Os concursos públicos se tornam
cada vez mais escassos e, quando não, corporativistas. Quando se vê um
currículo vitae variado, encara-se mal o profissional em que foi investido tempo
e auto-tempo para que, ele mesmo, chegasse naquele momento de prova(ção) – nada
mais ingênuo e teatral que um concurso de Provas e Títulos. Se bolsista,
impostos foram ali, muito restritamente e quase como doação, investidos. Se não
bolsista, dinheiro de trabalho, de sapos engolidos, para uma boa preparação em
línguas, pós-graduações e afins. Não se percebe o quanto temos poluído nosso
espaço de trabalho e convívio nas Universidades. Locus por si só, de uma áurea pesada e de dar náuseas. Olha-se com
desdém quem pretende em algum momento ir um pouco mais além do que os meandros
das páginas escritas para si mesmo de uma dissertação ou tese.
É claro que as especialidades, o stricto sensu, é um caminho
historicamente reconhecido (e necessário). Não brado aqui que no especialista se deposite toda a culpa intelectual do mundo. Jamais! Seria cuspir num prato
que eu mesmo preparo e degusto diariamente. A questão é outra. Ela se fundamenta no simples fato de percebermos que a interconexão, a interlocução deve ser cada
vez mais temáticas nos Colóquios, Simpósios, Seminários.
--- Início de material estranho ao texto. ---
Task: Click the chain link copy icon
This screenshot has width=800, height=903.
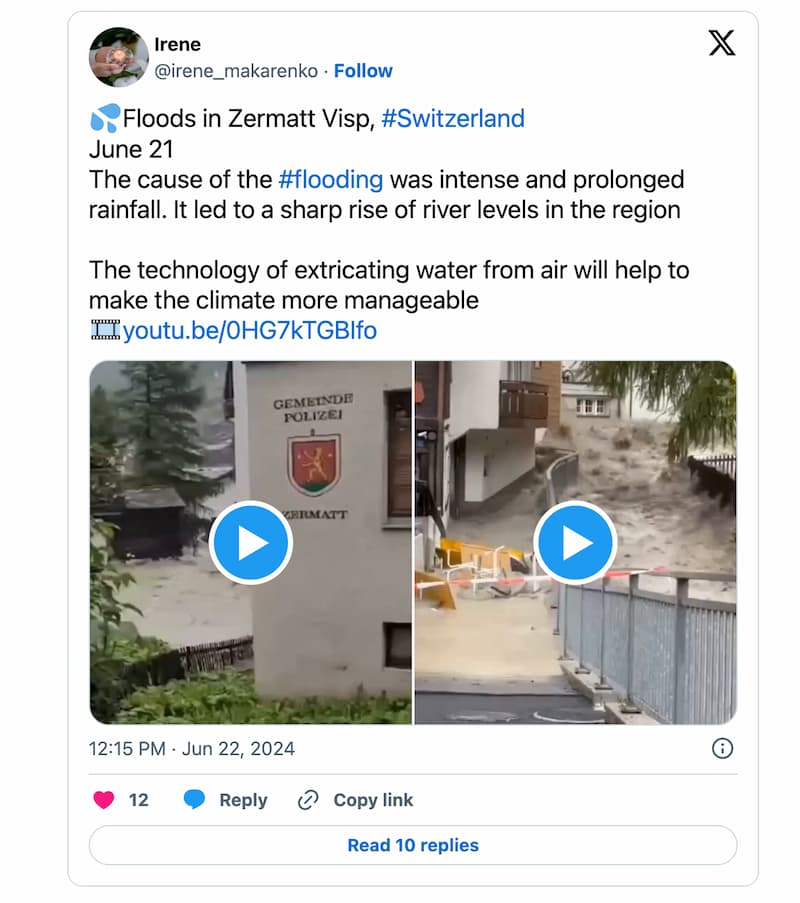Action: [308, 800]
Há matemáticos,
médicos, físicos que tem muito a dizer para filósofos, medievalistas, brasilianistas,
colonialistas, etc. e sempre o vice-versa.
A técnica, inerente a cada campo
de saber, se conquista pela prática. Jamais serei um bom médico. Mas, posso ser
um bom historiador da medicina (inclusive da Medicina Medieval). Jamais serei
um bom Arquiteto, mas posso ser um bom historiador da arquitetura colonial. E a
roda segue. E segue e segue e segue.
Enunciados como poder, estado, violência, política, cultura, identidade,
etc., iriam se tornar mais abrangentes, suscetíveis de análises teóricas e
críticas práticas, o que providenciaria ao cotidiano social uma coisa muito
simples dentro do postulado das complexidades: respirarmos o ar das
interdisciplinaridades.
Seria interessante preenchermos de
uma vez por todas o fosso, amenizarmos a lacuna, construirmos uma ponte para
ultrapassar o abismo que jaz entre a graduação e a prática cotidiana dos bacharéis
e licenciados que são formados ano a ano. Quem sabe para os concursos a saída
não deveria ser temática? A cadeira de área X pretenderá um docente-pesquisador
que pesquisou sobre X e suas variáveis aproximativas. As grades, com direito às
barras de ferro e tudo, ainda estarão lá, intocáveis por enquanto, mas, como sempre, a
prerrogativa da escolha se manteria em nossas lisas e delicadas mãos sem calos.
Nossas feridas são outras. E foi
na sua fina casca que eu quis mexer. Se é que ensaiei uma coceira na garganta aqui ou acolá. Quem saberá?
Para sair do meu provincianismo
discursivo, os livros a que fiz referência tratam-se de:
*DOSSE, François. A história em migalhas: dos “Annales” à “Nova
História”. São Paulo/ Campinas, SP: Ensaio/ EdUnicamp, 1994. [Original
francês de 1987]
*BURKE,
Peter. A Escola do Annales (1929-1989): A
revolução francesa da historiografia. São Paulo: Editora UNESP, 1997.